A dyslexic writer laughing at himself ...

Sunday, March 26, 2017

Inspire to Victory

Dear Reader,
“Tum Ad Victoria.”

                I normally write letters on Sunday; as you might not know that is the day I take a break from writing, and it’s the only day out of the week where I do not work on my novels. Instead, I write letters, edit, and go to church but I’m writing to you on a Thursday moments before it becomes Friday because I have something to tell you.
                I suppose I should start with the point of why my blogs have been in the forms of letters lately. I find it easier to write letters and to imagine I’m talking to one person instead of the endless void of the net. There is something personal in a letter as we know and I feel I do my best writing when I'm personal. I like the idea of reaching out be on the page and the screen and touching someone with my words. I image it can happen even through time because it has happened to me once before.
                You see, my friend, the first love of reading I had comes from Van Gogh’s letters. His words reached out through the void of time and implant a great love for reading letters in my heart. His words felt like magic because I could and did relate to the ink on the pages. I found a love for Van Gogh far greater in his words than I ever did in his paintings. I love his paintings, and they are moving, but his letters showed me the real person behind the heavenly paintings.
                There something magical and romantic about a letter when I write them. I can let more emotion bleed into my words, in turn making them more powerful (at least to me on those late nights). It is why I take some much care in crafting my letters.

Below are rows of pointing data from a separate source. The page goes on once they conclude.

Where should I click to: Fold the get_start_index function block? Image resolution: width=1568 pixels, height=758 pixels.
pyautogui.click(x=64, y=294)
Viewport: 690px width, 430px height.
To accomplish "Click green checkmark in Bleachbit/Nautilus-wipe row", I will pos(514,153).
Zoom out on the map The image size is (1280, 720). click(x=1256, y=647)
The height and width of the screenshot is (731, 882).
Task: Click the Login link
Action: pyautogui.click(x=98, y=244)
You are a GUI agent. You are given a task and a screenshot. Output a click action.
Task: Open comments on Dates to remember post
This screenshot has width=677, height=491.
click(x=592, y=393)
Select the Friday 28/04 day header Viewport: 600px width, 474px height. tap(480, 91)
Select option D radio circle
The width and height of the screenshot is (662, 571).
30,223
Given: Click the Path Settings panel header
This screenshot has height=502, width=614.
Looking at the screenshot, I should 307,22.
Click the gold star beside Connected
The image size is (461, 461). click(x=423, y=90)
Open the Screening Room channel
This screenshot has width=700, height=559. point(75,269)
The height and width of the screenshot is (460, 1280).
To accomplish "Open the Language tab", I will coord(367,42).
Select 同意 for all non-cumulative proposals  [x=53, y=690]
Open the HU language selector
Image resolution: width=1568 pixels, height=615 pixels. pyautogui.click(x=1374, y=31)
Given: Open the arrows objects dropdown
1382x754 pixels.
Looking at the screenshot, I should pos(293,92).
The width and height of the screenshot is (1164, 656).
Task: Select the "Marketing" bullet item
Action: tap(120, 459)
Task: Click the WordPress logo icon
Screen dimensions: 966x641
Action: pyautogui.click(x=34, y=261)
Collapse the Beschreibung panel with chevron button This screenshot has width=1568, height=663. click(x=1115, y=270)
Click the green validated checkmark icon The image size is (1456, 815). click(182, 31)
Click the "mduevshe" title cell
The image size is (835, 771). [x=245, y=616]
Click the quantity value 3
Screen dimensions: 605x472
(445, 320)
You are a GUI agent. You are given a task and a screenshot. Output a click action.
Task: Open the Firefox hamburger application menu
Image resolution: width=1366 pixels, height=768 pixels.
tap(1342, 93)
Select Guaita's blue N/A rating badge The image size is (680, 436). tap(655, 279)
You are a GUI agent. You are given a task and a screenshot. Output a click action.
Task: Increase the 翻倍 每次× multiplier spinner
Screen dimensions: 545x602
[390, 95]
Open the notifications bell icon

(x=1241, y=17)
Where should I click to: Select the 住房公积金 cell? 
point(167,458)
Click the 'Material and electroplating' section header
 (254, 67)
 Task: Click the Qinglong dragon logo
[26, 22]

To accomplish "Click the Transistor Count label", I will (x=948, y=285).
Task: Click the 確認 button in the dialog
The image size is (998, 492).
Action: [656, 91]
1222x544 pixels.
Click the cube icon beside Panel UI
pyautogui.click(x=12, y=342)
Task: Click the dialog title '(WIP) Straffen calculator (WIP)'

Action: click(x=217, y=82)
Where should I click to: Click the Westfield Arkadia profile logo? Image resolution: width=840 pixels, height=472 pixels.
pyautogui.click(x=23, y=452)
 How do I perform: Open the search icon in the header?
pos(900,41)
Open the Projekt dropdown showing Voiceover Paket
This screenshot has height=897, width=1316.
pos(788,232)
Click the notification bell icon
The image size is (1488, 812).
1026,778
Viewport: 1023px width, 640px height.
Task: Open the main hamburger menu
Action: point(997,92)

Most the time I write them hours before I put pen to paper and let the idea of the words lingers in my mind all day and then when it is late at night where the emotions are raw and the dust of the day has been blown away I pour my words out with black ink to you.
                I fear the art of writing letters is a dying and I’m trying to save a little. I’m trying to bring the art back from the dead so very much that I handwritten this letter out before typing it up. Sadly, you’ll never get to read the letter the way I meant it to be read. I wish for you to see the ink and smell the paper but at least fate will not allow it to be so. We’ll have to do with the conditions thrust upon us, and hopefully, you can enjoy my letter anyways.
                Another matter in which I must commit on is the grammar and spelling of my letters (blogs). Outside of the affliction upon me by my mind in the not so subtle ways of my dyslexia, I want a real rawness to my words. I do use some help to fix my spelling and grammar. I have many tools at hand for combating my dyslexia, but I’m not having anyone look over it before I send (post) it to you.
                I guess, if I did have someone read over my letter it would lose its impact for me. I send letters out all the time, and those words are solely for the receiver. It is the same way here, even those many people will and can read my letters. The letter you read is meant solely for you and you alone.
                So, I wish to give them to you unfiltered with all the nasty that comes with it. I do swear when I send (post) some of my stories to you they will be heavily edited and read over multiple times by me and others. I have in the works some short stories to be sent out for you to read. I’ve spent the last few months filling a notebook up with the ideas burning in my mind. You have seen a glimpse of these ideas in my previous letters.
                I have realized I’m not so great at writing short stories, but you shall see soon enough some those stories and can make your judgment on the matter yourself.
                My work – my craft which I’ve given my all to sits on a shelf in my room gathering love from the dust as if someday, someone is going to knock on my door saying, “I hear you are a writer. You have anything for me to read?” And I would give over my work and become a writer who puts food in his belly with his words.
                What a great dream, huh? If only the world worked like that, but it does not. So, I can’t sit around waiting for this dream to show up at my door I have to go out and drag it to my door. And here I am at the crossroads of what to do. I have been debating with myself for a while about what my next move so going to be and maybe, that is why I’m writing to you now. I am putting my idea and debate to paper to understand what I am thinking to myself fully.
                I’m going to try my hand at self-publishing. I have been doing a lot of researches on the matter, and for now, I think it is the best way for me to move forward with my art.
                I have goals with self-publishing, little to do with money, and I will not get into them now for the sake of time. I also have a plan in which to do this, but the main reason I’m writing to you is to tell you- I wish to bring you along with me on this journey. I’m going to try my best to have you walk with me through the process. I will sit at your table where to we can feast together on successes and will drink a beer over my defeats, but I want you to be there with me. It will be a long and hard road, but I know with your help I can and will do what the Lord has put in the world to accomplish. The fact I have penned my desire to paper means the idea has been come solid in my mind where there is no backing down now. The pieces are being moved into place, and there is no changing their course. Either way, if I failed or succeed in my endeavor, there will be a great story at the end of it. I hope you choose to be a part of that story.